Tesla’s board signed an “Implementation Agreement” on April 21, 2026, and filed to deliver the shares days later. Musk delivered his exercise notice on June 9, triggering the five-business-day window that closed on June 16.
It is a completely separate package from the $1 trillion 2025 pay award that shareholders approved in November, which vests in tranches as late as 2035 and which a SpaceX-Tesla merger could partially trigger.
A massive tax bill is coming
Because these are non-qualified stock options, the $116 billion spread is taxed as ordinary income, not capital gains.

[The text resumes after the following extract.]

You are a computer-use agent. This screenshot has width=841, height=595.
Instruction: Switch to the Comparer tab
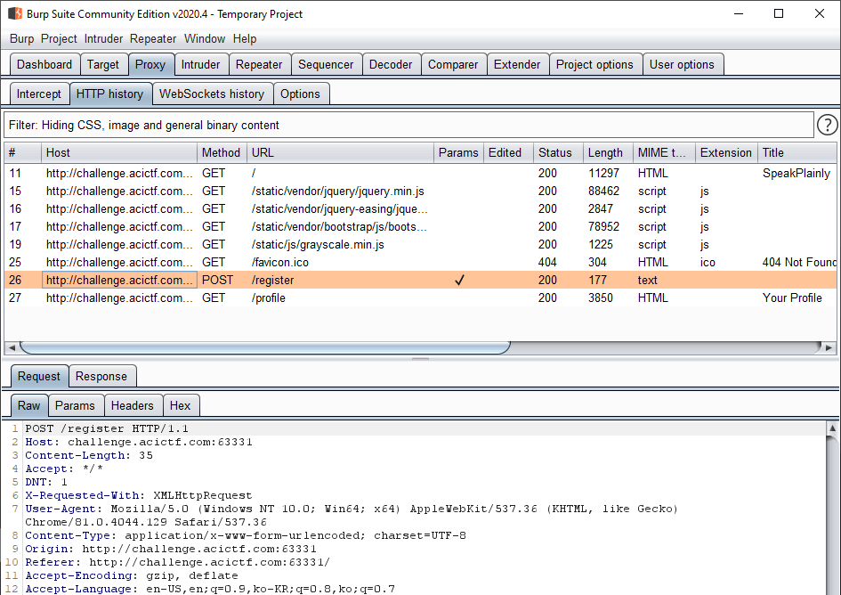(453, 64)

At the top federal rate of 37%, plus Medicare surtaxes, that points to a federal tax bill in the neighborhood of $45 billion. Musk’s Texas residency means he owes no state income tax — a saving of roughly $15 billion versus what California would have claimed.
Though the state might still try to claim some, since Musk still works for frequently in California.
The timing is the open question. Because the shares are restricted until 2028, the tax event may be deferred to vesting unless Musk files an election to be taxed now. When he exercised his separate 2012 award in 2021, he paid more than $11 billion in taxes — and this event is far larger.
Electrek’s Take
The headline number is staggering, but the framing matters. Musk didn’t “make” $116 billion in cash on Tuesday. He converted long-held options into restricted stock he can’t touch until 2028, and he did it without selling a single share — which is exactly what Tesla shareholders should want, because no shares hit the open market to pressure the price.
What this really does is lock in Musk’s control. Between this award and the 2025 package, his voting position is the entire point. He control 20% of Tesla’s shares – making by far the largest shareholder.
The thing worth watching now is the tax bill. A federal liability in the tens of billions eventually has to be funded, and Musk has historically done that by either selling Tesla stock or borrowing against it. With the shares restricted until 2028, borrowing looks like the more likely path in the near term. The bigger question for shareholders: after six years of litigation, a Supreme Court reversal, and a fresh trillion-dollar package on top, is Tesla’s compensation structure now built around the company’s mission — or around keeping one man in control?